Problem to work on:
Convert every line of the data below into a JSON list of strings, one string per line, leaving out blank lines.

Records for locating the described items

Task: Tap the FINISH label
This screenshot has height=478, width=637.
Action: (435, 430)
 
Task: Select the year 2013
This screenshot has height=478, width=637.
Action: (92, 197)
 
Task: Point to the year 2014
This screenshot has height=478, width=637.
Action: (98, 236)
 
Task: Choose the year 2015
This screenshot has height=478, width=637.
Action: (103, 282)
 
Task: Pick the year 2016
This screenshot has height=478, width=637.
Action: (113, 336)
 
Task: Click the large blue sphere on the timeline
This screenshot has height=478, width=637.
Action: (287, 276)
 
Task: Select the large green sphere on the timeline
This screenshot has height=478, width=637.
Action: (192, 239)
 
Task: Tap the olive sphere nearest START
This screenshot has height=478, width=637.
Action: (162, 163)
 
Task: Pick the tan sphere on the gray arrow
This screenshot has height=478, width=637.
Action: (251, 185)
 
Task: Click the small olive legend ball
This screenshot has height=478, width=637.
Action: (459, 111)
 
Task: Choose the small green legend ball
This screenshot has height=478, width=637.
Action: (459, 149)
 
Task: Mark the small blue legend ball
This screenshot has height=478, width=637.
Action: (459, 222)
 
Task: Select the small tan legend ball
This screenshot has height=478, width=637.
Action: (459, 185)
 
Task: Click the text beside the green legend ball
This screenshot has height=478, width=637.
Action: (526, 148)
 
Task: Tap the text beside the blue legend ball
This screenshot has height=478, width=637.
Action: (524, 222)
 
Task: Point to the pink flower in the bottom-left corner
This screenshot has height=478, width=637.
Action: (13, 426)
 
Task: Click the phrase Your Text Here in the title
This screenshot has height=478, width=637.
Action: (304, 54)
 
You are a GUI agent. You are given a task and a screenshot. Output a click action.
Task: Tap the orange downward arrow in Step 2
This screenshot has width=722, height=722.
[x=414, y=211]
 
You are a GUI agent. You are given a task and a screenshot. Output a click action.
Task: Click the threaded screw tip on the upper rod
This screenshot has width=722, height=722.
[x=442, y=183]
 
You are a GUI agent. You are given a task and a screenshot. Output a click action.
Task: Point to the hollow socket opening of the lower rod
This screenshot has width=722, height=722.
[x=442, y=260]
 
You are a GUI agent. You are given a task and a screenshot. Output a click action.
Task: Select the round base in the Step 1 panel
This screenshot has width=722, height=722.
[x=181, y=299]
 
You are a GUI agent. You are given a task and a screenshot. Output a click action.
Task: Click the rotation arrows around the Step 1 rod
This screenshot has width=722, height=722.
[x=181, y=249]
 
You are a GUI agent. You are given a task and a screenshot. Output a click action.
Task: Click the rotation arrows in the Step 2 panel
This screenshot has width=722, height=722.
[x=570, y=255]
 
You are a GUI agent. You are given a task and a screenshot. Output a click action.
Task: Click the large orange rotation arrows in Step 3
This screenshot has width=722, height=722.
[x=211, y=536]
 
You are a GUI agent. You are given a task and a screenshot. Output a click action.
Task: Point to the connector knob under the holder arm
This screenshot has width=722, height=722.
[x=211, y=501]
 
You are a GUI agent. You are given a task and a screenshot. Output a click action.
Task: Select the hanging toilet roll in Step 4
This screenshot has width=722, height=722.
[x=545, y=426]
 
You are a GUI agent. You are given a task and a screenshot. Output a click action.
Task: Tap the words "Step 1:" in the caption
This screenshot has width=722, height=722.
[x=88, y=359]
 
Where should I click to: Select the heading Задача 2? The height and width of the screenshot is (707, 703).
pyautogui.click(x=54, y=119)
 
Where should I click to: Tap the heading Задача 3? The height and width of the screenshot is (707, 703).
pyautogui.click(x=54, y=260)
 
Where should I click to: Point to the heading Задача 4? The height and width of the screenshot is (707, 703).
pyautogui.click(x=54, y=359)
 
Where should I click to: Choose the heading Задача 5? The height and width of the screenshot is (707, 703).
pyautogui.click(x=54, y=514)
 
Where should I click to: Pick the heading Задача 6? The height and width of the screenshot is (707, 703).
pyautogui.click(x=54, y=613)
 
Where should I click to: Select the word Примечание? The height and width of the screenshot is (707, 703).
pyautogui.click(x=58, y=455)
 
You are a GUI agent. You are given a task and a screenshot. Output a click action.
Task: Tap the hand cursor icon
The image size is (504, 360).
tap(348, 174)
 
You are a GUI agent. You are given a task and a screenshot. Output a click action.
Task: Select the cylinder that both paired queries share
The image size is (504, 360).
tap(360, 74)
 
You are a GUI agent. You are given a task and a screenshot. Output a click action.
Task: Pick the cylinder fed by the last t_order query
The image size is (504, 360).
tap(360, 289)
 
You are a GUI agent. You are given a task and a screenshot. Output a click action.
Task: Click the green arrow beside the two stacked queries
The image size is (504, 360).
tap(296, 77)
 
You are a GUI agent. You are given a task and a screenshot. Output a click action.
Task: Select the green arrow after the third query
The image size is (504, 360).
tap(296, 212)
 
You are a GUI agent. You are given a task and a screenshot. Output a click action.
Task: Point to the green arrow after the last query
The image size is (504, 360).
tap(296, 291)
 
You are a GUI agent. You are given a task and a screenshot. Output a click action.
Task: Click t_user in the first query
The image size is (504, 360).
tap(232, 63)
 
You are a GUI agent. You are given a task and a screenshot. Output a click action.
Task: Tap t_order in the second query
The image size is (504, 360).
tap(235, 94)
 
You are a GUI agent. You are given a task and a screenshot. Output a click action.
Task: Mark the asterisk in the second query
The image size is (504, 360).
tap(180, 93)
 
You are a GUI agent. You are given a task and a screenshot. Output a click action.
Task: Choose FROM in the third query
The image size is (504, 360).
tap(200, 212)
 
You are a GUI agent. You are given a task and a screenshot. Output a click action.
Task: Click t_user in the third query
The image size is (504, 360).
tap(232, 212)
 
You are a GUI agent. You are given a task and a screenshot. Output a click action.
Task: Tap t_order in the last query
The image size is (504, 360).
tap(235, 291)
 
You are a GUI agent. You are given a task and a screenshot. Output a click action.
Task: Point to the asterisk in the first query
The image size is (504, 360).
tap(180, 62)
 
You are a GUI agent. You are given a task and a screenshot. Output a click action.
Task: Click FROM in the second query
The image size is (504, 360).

Response:
[
  "Task: Tap the FINISH label",
  "This screenshot has height=478, width=637.",
  "Action: (435, 430)",
  "Task: Select the year 2013",
  "This screenshot has height=478, width=637.",
  "Action: (92, 197)",
  "Task: Point to the year 2014",
  "This screenshot has height=478, width=637.",
  "Action: (98, 236)",
  "Task: Choose the year 2015",
  "This screenshot has height=478, width=637.",
  "Action: (103, 282)",
  "Task: Pick the year 2016",
  "This screenshot has height=478, width=637.",
  "Action: (113, 336)",
  "Task: Click the large blue sphere on the timeline",
  "This screenshot has height=478, width=637.",
  "Action: (287, 276)",
  "Task: Select the large green sphere on the timeline",
  "This screenshot has height=478, width=637.",
  "Action: (192, 239)",
  "Task: Tap the olive sphere nearest START",
  "This screenshot has height=478, width=637.",
  "Action: (162, 163)",
  "Task: Pick the tan sphere on the gray arrow",
  "This screenshot has height=478, width=637.",
  "Action: (251, 185)",
  "Task: Click the small olive legend ball",
  "This screenshot has height=478, width=637.",
  "Action: (459, 111)",
  "Task: Choose the small green legend ball",
  "This screenshot has height=478, width=637.",
  "Action: (459, 149)",
  "Task: Mark the small blue legend ball",
  "This screenshot has height=478, width=637.",
  "Action: (459, 222)",
  "Task: Select the small tan legend ball",
  "This screenshot has height=478, width=637.",
  "Action: (459, 185)",
  "Task: Click the text beside the green legend ball",
  "This screenshot has height=478, width=637.",
  "Action: (526, 148)",
  "Task: Tap the text beside the blue legend ball",
  "This screenshot has height=478, width=637.",
  "Action: (524, 222)",
  "Task: Point to the pink flower in the bottom-left corner",
  "This screenshot has height=478, width=637.",
  "Action: (13, 426)",
  "Task: Click the phrase Your Text Here in the title",
  "This screenshot has height=478, width=637.",
  "Action: (304, 54)",
  "You are a GUI agent. You are given a task and a screenshot. Output a click action.",
  "Task: Tap the orange downward arrow in Step 2",
  "This screenshot has width=722, height=722.",
  "[x=414, y=211]",
  "You are a GUI agent. You are given a task and a screenshot. Output a click action.",
  "Task: Click the threaded screw tip on the upper rod",
  "This screenshot has width=722, height=722.",
  "[x=442, y=183]",
  "You are a GUI agent. You are given a task and a screenshot. Output a click action.",
  "Task: Point to the hollow socket opening of the lower rod",
  "This screenshot has width=722, height=722.",
  "[x=442, y=260]",
  "You are a GUI agent. You are given a task and a screenshot. Output a click action.",
  "Task: Select the round base in the Step 1 panel",
  "This screenshot has width=722, height=722.",
  "[x=181, y=299]",
  "You are a GUI agent. You are given a task and a screenshot. Output a click action.",
  "Task: Click the rotation arrows around the Step 1 rod",
  "This screenshot has width=722, height=722.",
  "[x=181, y=249]",
  "You are a GUI agent. You are given a task and a screenshot. Output a click action.",
  "Task: Click the rotation arrows in the Step 2 panel",
  "This screenshot has width=722, height=722.",
  "[x=570, y=255]",
  "You are a GUI agent. You are given a task and a screenshot. Output a click action.",
  "Task: Click the large orange rotation arrows in Step 3",
  "This screenshot has width=722, height=722.",
  "[x=211, y=536]",
  "You are a GUI agent. You are given a task and a screenshot. Output a click action.",
  "Task: Point to the connector knob under the holder arm",
  "This screenshot has width=722, height=722.",
  "[x=211, y=501]",
  "You are a GUI agent. You are given a task and a screenshot. Output a click action.",
  "Task: Select the hanging toilet roll in Step 4",
  "This screenshot has width=722, height=722.",
  "[x=545, y=426]",
  "You are a GUI agent. You are given a task and a screenshot. Output a click action.",
  "Task: Tap the words \"Step 1:\" in the caption",
  "This screenshot has width=722, height=722.",
  "[x=88, y=359]",
  "Where should I click to: Select the heading Задача 2? The height and width of the screenshot is (707, 703).",
  "pyautogui.click(x=54, y=119)",
  "Where should I click to: Tap the heading Задача 3? The height and width of the screenshot is (707, 703).",
  "pyautogui.click(x=54, y=260)",
  "Where should I click to: Point to the heading Задача 4? The height and width of the screenshot is (707, 703).",
  "pyautogui.click(x=54, y=359)",
  "Where should I click to: Choose the heading Задача 5? The height and width of the screenshot is (707, 703).",
  "pyautogui.click(x=54, y=514)",
  "Where should I click to: Pick the heading Задача 6? The height and width of the screenshot is (707, 703).",
  "pyautogui.click(x=54, y=613)",
  "Where should I click to: Select the word Примечание? The height and width of the screenshot is (707, 703).",
  "pyautogui.click(x=58, y=455)",
  "You are a GUI agent. You are given a task and a screenshot. Output a click action.",
  "Task: Tap the hand cursor icon",
  "The image size is (504, 360).",
  "tap(348, 174)",
  "You are a GUI agent. You are given a task and a screenshot. Output a click action.",
  "Task: Select the cylinder that both paired queries share",
  "The image size is (504, 360).",
  "tap(360, 74)",
  "You are a GUI agent. You are given a task and a screenshot. Output a click action.",
  "Task: Pick the cylinder fed by the last t_order query",
  "The image size is (504, 360).",
  "tap(360, 289)",
  "You are a GUI agent. You are given a task and a screenshot. Output a click action.",
  "Task: Click the green arrow beside the two stacked queries",
  "The image size is (504, 360).",
  "tap(296, 77)",
  "You are a GUI agent. You are given a task and a screenshot. Output a click action.",
  "Task: Select the green arrow after the third query",
  "The image size is (504, 360).",
  "tap(296, 212)",
  "You are a GUI agent. You are given a task and a screenshot. Output a click action.",
  "Task: Point to the green arrow after the last query",
  "The image size is (504, 360).",
  "tap(296, 291)",
  "You are a GUI agent. You are given a task and a screenshot. Output a click action.",
  "Task: Click t_user in the first query",
  "The image size is (504, 360).",
  "tap(232, 63)",
  "You are a GUI agent. You are given a task and a screenshot. Output a click action.",
  "Task: Tap t_order in the second query",
  "The image size is (504, 360).",
  "tap(235, 94)",
  "You are a GUI agent. You are given a task and a screenshot. Output a click action.",
  "Task: Mark the asterisk in the second query",
  "The image size is (504, 360).",
  "tap(180, 93)",
  "You are a GUI agent. You are given a task and a screenshot. Output a click action.",
  "Task: Choose FROM in the third query",
  "The image size is (504, 360).",
  "tap(200, 212)",
  "You are a GUI agent. You are given a task and a screenshot. Output a click action.",
  "Task: Click t_user in the third query",
  "The image size is (504, 360).",
  "tap(232, 212)",
  "You are a GUI agent. You are given a task and a screenshot. Output a click action.",
  "Task: Tap t_order in the last query",
  "The image size is (504, 360).",
  "tap(235, 291)",
  "You are a GUI agent. You are given a task and a screenshot. Output a click action.",
  "Task: Point to the asterisk in the first query",
  "The image size is (504, 360).",
  "tap(180, 62)",
  "You are a GUI agent. You are given a task and a screenshot. Output a click action.",
  "Task: Click FROM in the second query",
  "The image size is (504, 360)."
]